Work-group autovectorization

The work-group functions can be vectorized “horizontally” (across multiple work-items in the work-group function) by using the WorkitemLoops to produce parallel loops for the parallel regions. These loops are then attempted to vectorized using the standard LLVM’s inner-loop vectorizer.

In order to improve vectorization opportunities, some of the “outer loops” (loops inside the kernels written by the OpenCL C programmer) are converted to parallel inner loops using a pocl pass called ImplicitLoopBarriers. It adds an implicit barrier to the beginning of the loop body to force its treatment similarly to a loop with work-group barriers (which are executed “horizontally”; each work-item executes the same iteration of the kernel loop before proceeding to the next one). This allows parallelizing work-items across the work-group per kernel for-loop iteration, potentially leading to easier horizontal vectorization. The idea is similar to loop switching where the parallel work-item loop is switched with the kernel for-loop.

An example should clarify this. A kernel where the work-item loop is created around the kernel’s loop (here parallel_WI_loop marks the place where the work-item loop is created).

__kernel
void DCT(__global float * output,
         __global float * input,
         __global float * dct8x8,
         __local  float * inter,
         const    uint    width,
         const    uint    blockWidth,
         const    uint    inverse)
{
    /* ... */
/* parallel_WI_loop { */
    for(uint k=0; k < blockWidth; k++)
    {
        uint index1 = (inverse)? i*blockWidth + k : k * blockWidth + i;
        uint index2 = getIdx(groupIdx, groupIdy, j, k, blockWidth, width);

        acc += dct8x8[index1] * input[index2];
    }
    inter[j*blockWidth + i] = acc;
/* } */
    barrier(CLK_LOCAL_MEM_FENCE);
    /* ... */
}

The kernel-loop cannot be easily vectorized as the blockWidth is a kernel parameter, i.e., the vectorizer does not know how many times the loop iterates. Also, for vectorizing intra kernel-loops the compiler has to perform the regular sequential C alias analysis to figure out whether and how the loop iterations are dependent on each other.

In contrast, when we are able to place the parallel work-item loop inside the kernel-loop, we create a potentially more easily vectorizable loop that executes operations from multiple work-items in parallel:

/* ... */
for(uint k=0; k < blockWidth; k++)
{
/* parallel_WI_loop { */
  uint index1 = (inverse)? i*blockWidth + k : k * blockWidth + i;
  uint index2 = getIdx(groupIdx, groupIdy, j, k, blockWidth, width);

  acc += dct8x8[index1] * input[index2];
  /* } */
  /* implicit barrier added here */
}
inter[j*blockWidth + i] = acc;
barrier(CLK_LOCAL_MEM_FENCE);

/* ... */

The difficulty with this pass is that, of course, we need to make sure it is legal to add the barrier. The OpenCL barrier semantics require either all or none of the WIs to reach the barrier at each iteration. This is satisfied at least when

  • The loop exit condition does not depend on the WI, and

  • all or none of the WIs always enter the loop.
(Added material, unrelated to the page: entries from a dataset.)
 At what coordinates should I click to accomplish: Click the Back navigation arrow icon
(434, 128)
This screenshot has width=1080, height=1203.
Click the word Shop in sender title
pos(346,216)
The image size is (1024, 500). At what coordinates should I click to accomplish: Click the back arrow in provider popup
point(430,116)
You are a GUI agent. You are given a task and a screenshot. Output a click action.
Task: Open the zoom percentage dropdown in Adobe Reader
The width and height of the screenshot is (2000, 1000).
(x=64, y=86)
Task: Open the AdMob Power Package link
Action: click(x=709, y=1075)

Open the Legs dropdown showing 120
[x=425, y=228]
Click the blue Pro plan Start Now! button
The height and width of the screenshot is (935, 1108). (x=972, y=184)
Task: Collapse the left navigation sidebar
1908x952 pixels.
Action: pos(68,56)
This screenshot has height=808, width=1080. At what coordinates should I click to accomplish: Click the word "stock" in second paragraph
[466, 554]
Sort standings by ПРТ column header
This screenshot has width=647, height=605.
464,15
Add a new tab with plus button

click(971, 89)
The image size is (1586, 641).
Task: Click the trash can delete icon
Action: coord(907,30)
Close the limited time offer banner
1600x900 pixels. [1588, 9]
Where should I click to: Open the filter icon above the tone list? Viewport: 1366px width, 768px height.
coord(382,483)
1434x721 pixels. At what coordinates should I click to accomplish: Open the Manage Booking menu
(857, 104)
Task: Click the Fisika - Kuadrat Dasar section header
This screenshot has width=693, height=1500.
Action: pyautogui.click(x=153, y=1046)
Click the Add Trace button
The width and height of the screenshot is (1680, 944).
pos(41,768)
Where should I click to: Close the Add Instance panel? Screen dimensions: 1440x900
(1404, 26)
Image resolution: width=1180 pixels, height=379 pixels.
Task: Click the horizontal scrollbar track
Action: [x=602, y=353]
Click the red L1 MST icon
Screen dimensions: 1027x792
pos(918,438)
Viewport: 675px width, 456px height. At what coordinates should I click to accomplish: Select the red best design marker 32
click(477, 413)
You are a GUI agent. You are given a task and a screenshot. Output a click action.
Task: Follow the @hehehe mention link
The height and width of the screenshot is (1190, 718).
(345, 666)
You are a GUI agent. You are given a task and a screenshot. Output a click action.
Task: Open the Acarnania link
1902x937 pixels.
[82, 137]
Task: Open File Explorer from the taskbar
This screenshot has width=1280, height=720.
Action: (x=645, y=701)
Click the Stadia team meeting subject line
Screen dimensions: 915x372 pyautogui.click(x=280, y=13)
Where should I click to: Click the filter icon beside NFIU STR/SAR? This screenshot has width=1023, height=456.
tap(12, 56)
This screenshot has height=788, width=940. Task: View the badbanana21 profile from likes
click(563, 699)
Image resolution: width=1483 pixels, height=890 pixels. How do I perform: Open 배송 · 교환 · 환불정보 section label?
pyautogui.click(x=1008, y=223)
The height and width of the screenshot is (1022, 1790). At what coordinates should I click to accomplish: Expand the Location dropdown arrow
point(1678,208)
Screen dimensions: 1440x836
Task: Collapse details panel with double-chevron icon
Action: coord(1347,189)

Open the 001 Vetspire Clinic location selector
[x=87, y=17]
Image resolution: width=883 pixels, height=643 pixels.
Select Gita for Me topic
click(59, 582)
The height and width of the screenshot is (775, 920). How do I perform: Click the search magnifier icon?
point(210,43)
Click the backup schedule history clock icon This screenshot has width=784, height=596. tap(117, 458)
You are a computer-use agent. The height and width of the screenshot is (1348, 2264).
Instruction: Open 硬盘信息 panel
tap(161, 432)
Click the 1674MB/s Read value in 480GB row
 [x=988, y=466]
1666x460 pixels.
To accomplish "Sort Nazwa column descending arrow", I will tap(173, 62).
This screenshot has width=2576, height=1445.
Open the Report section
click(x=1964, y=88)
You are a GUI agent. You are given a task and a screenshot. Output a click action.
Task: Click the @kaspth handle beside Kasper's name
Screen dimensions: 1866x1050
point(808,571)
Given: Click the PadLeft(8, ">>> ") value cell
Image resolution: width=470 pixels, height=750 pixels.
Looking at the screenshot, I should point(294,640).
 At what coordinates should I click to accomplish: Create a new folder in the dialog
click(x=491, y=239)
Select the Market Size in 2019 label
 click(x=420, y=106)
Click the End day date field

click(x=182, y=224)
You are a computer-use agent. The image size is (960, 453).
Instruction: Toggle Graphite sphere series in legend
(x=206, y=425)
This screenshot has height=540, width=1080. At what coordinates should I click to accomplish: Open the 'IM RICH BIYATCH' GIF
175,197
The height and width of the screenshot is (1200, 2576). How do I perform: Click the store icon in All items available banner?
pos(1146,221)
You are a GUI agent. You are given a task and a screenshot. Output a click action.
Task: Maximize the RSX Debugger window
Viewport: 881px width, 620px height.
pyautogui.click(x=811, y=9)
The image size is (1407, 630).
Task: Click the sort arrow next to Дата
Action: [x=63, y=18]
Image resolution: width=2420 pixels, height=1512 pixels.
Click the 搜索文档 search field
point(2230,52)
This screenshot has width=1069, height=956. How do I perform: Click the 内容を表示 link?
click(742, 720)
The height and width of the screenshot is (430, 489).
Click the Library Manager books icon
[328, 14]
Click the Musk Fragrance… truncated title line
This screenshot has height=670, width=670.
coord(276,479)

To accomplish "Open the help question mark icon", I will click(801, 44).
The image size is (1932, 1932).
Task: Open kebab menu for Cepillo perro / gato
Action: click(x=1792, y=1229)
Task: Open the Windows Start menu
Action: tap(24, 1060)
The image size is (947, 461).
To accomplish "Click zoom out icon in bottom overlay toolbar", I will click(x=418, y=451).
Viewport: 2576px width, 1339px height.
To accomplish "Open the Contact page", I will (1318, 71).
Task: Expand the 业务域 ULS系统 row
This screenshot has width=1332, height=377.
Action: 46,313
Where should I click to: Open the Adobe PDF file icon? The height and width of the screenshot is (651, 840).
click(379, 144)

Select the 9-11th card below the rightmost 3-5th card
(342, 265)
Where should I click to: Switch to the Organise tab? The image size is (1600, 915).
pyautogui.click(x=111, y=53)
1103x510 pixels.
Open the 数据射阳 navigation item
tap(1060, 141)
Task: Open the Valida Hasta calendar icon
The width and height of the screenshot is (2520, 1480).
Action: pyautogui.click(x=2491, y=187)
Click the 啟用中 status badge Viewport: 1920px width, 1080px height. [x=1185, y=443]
In order to prove these cases, a pass called VariableUniformityAnalysis is used to separate variables that are uniform (same for all work-items) and variable (vary between work-items). It falls back to variable in case it cannot prove the uniformity.

Creating the work-group function launchers

The kernel compiler creates functions for launching the work-group functions that are built into the same module as the kernel. These functions can be used as access points from the host code or from separate control/scheduler code at the device side.

Workgroup pass creates a launcher which calls the work-group function using the arguments passed from the host side. It also setups a “context struct” which contains the data needed by functions that query the work-group ids etc. This context struct is added as a new argument to the original kernel argument list.

Workgroup generates two versions for launching the kernel which are used to depending which style of parameter passing is desired:

  • KERNELNAME_workgroup()

for the case where the host and device shares a single memory (the basic CPU host+device setup). Scalars are passes directly in the argument array and everything resides in the default address space 0.

  • KERNELNAME_workgroup_fast()

can be used when there is a separate argument space located in a separate global address space (from the device point of view). This assumes that buffer arguments (pointers) are passed directly as pointer values and scalar values are also passed as pointers to objects in an “argument space” in the global memory (that is accessible from the host). Explicit global address space identifier is used to access the argument data.

  • KERNELNAME_workgroup_argbuffer()

creates a work group launcher with all the argument data passed in a single argument buffer. All argument values, including pointers are stored directly in the argument buffer with natural alignment. The rules for populating the buffer are those of the HSA kernel calling convention.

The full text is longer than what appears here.